Соотношение звучания и значения переосмысляется поэтами каждый раз заново. Это может относиться к восприятию звучания даже, казалось бы, обычных вещей — бряцающих ключей, открывающихся дверей, городских шумов, — которое может превращаться в звуковой облик стихотворения. Даниил Хармс писал о том, как именно поэт превращает различные звуки в понятия:
Есть звуки, даже довольно громкие, но мало отличающиеся от тишины. Все вещи располагаются вокруг меня некими формами. Но некоторые формы отсутствуют. Так, например, отсутствуют формы тех звуков, которые издают своим криком или игрой дети. Поэтому я не люблю детей.

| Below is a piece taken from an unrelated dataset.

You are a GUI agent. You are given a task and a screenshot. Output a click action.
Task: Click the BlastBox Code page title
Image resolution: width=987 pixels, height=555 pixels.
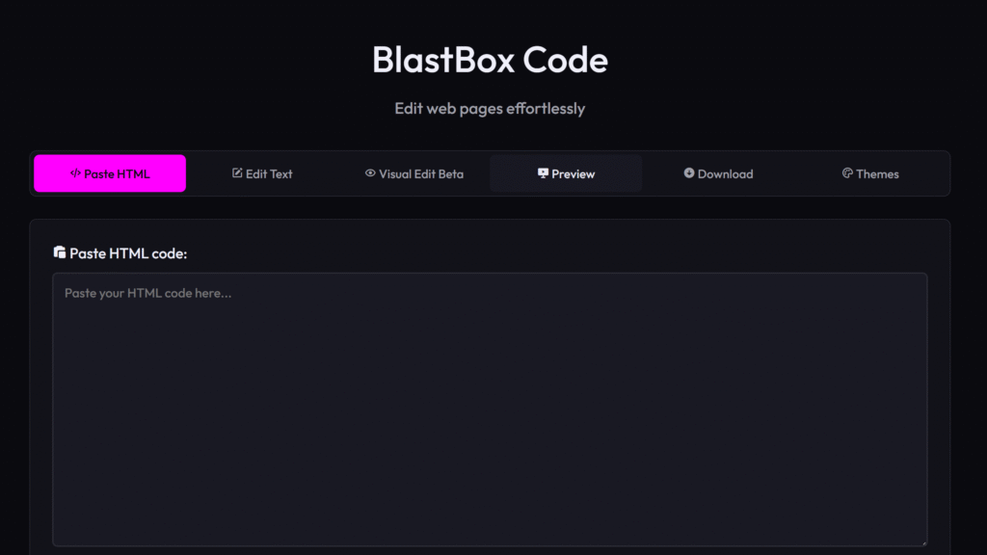point(490,60)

Важную роль в звуковом устройстве стиха может играть эвфония (в переводе с греческого «благозвучие») — преобладание приятных для слуха звуковых сочетаний. Когда-то она была критерием оценки поэтического мастерства, однако уже в XX веке поэты перестали руководствоваться этим критерием как безусловным. Более того, иногда они стали намеренно прибегать к неблагозвучию или к контрастному соединению неблагозвучия с эвфонией: важно, чтобы звучащий стих был выделен, так или иначе противопоставлен нейтральному, не влияющему на значение звуку обычной речи.
Звучание — это мощное средство остранения, оно противопоставляет стих обыденной речи. Так, в поэзии XIX века поэты часто пользовались вариативностью ударения в некоторых русских словах, чтобы делать звучание текста более непривычным, далеким от повседневной речи:
***
Где ты скрываешься, Мечта, моя богиня?
Где тот счастли́вый край, та мирная пустыня,
К которым ты стремишь таинственный полет?..

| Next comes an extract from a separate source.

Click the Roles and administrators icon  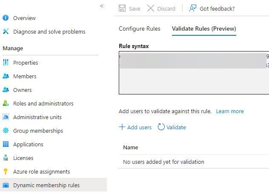(x=6, y=103)
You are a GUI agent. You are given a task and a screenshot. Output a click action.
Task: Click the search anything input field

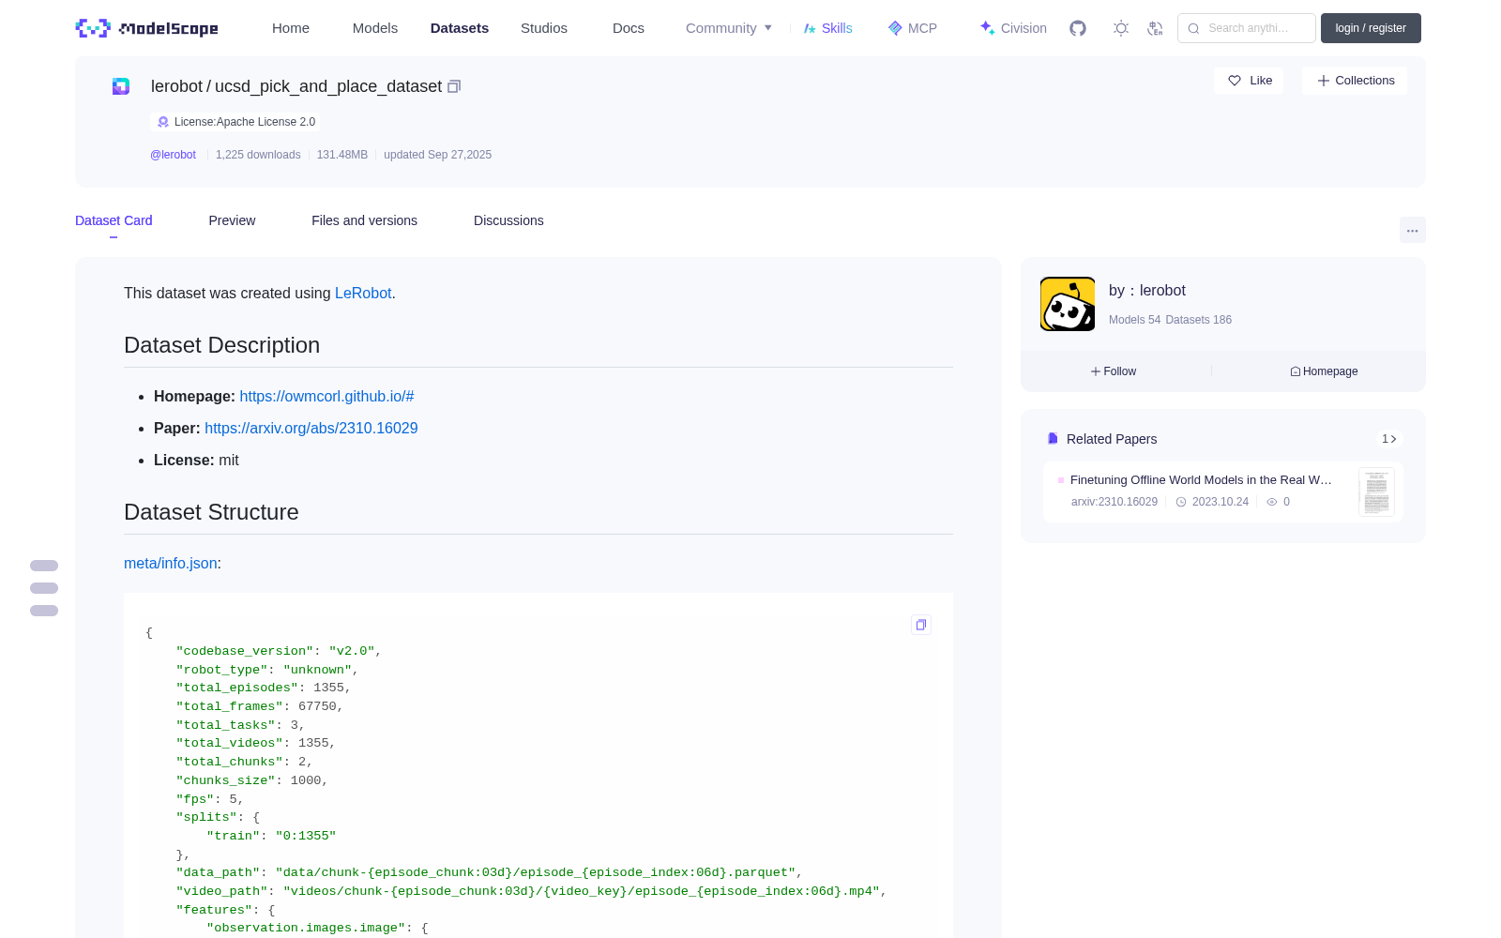tap(1247, 28)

Младенец сча́стливый, уже любимец Феба,
Он с жадностью взирал на свет лазурный неба,
На зелень, на цветы, на зыбку сень древес,
На воды быстрые и полный мрака лес. [38]
В этом отрывке слово счастливый употребляется два раза с разным ударением: в первом случае (счастли́вый) используется более современная форма, до сих пор существующая в русском языке, а во втором — форма более старая, восходящая к церковно-славянскому языку и характерная для поэтических текстов XVIII века (сча́стливый). Использование подобной вариативности помогало придавать поэтическому тексту большую гибкость по сравнению с повседневным языком и языком прозы.

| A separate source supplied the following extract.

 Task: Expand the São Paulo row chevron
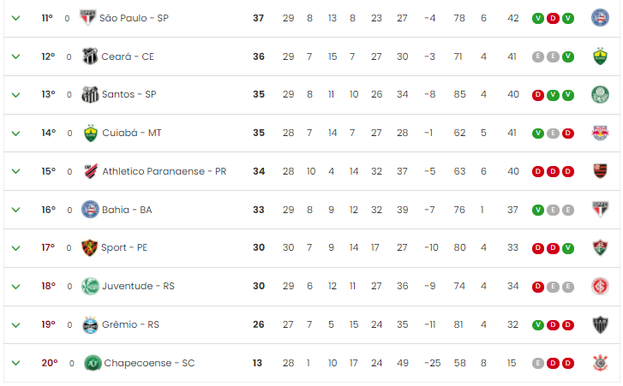[16, 18]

Другим способом остранения может быть намеренная архаизация стиха — например, комбинаций ч и щ, которые создают образ древнерусского или даже старославянского языка. К такому приему часто прибегал символист Вячеслав Иванов:
О души дремные безропотных дерев,
Нам сестры темные — Дриады!
Обличья зыбкие зеленооких дев,
Зеленовейные прохлады,
Ковчеги легких душ, святилища дерев! [145]
В современном стихе сильный остраняющий эффект может создаваться иноязычными вставками, которые вводятся непосредственно в текст и даются без перевода, причем поэт в этом случае может обращаться как к такому языку, что потенциально известен читателю (например, английскому), так и к тому, что вряд ли будет ему понятен (22.2. Межъязыковое взаимодействие).
Читаем и размышляем 10.1
БОГ
О Ты, пространством бесконечный,
Живый в движеньи вещества,
Теченьем времени превечный,
Без лиц, в трех лицах Божества!
Дух всюду сущий и единый,
Кому нет места и причины,
Кого никто постичь не мог,
Кто все собою наполняет,
Объемлет, зиждет, сохраняет,
Кого мы называем: Б о г.
Измерить океан глубокий,
Сочесть пески, лучи планет
Хотя и мог бы ум высокий, —
Тебе числа и меры нет!
Не могут духи просвещенны,
От света Твоего рожденны,
Исследовать судеб Твоих:
Лишь мысль к Тебе взнестись дерзает,
В Твоем величьи исчезает,
Как в вечности прошедший миг.
Хаоса бытность довременну
Из бездн Ты вечности воззвал;
А вечность, прежде век рожденну,
В себе самом Ты основал:
Себя собою составляя,
Собою из себя сияя,
Ты свет, откуда свет истек.
Создавый все единым словом,
В твореньи простираясь новом,
Ты был, Ты есть, Ты будешь ввек!
Ты цепь существ в себе вмещаешь,
Ее содержишь и живишь;
Конец с началом сопрягаешь
И смертию живот даришь.
Как искры сыплются, стремятся,
Так солнцы от Тебя родятся;
Как в мразный, ясный день зимой
Пылинки инея сверкают,
Вратятся, зыблются, сияют:
Так звезды в безднах под Тобой.
Светил возженных миллионы
В неизмеримости текут,
Твои они творят законы,
Лучи животворящи льют.
Но огненны сии лампады,
Иль рдяных кристалей громады,
Иль волн златых кипящий сонм,
Или горящие эфиры,
Иль вкупе все светящи миры —
Перед Тобой, — как нощь пред днем.
Как капля, в море опущенна,
Вся твердь перед Тобой сия.
Но что мной зримая вселенна?
И что перед Тобою я? —
В воздушном океане оном,
Миры умножа миллионом
Стократ других миров, — и то,
Когда дерзну сравнить с Тобою,
Лишь будет точкою одною:
А я перед Тобой — ничто.
Ничто! — Но Ты во мне сияешь
Величеством Твоих доброт;
Во мне себя изображаешь,
Как солнце в малой капле вод.
Ничто! — Но жизнь я ощущаю,
Несытым некаким летаю
Всегда пареньем в высоты;
Тебя душа моя быть чает,
Вникает, мыслит, рассуждает:
Я есмь; — конечно, есть и Ты!
Ты есть! — Природы чин вещает.
Гласит мое мне сердце то,
Меня мой разум уверяет —
Ты есть; — и я уж не ничто!
Частица целой я вселенной,
Поставлен, мнится мне, в почтенной
Средине естества я той,
Где кончил тварей Ты телесных,
Где начал Ты духо́в небесных,
И цепь существ связал всех мной.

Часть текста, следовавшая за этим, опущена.